DATA SECTION:

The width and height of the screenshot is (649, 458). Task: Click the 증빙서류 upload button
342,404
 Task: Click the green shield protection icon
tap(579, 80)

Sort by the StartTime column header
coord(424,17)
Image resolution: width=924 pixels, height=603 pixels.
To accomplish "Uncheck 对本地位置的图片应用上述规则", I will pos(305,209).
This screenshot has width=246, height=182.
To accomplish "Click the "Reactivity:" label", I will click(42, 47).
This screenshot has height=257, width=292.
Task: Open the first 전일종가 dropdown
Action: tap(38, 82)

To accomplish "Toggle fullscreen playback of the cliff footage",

* * *

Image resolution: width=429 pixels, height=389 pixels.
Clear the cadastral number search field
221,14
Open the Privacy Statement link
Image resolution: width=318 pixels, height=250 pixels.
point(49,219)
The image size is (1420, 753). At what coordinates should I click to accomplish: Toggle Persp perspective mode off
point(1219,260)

PROBLEM TO WORK ON: Print again the lines of the entries above that fall between the line holding "Image resolution: width=924" and the line holding "fullscreen playback of", inclusive, exactly as they stand.

RESULT OF THIS TASK:
Image resolution: width=924 pixels, height=603 pixels.
To accomplish "Uncheck 对本地位置的图片应用上述规则", I will pos(305,209).
This screenshot has width=246, height=182.
To accomplish "Click the "Reactivity:" label", I will click(42, 47).
This screenshot has height=257, width=292.
Task: Open the first 전일종가 dropdown
Action: tap(38, 82)

To accomplish "Toggle fullscreen playback of the cliff footage",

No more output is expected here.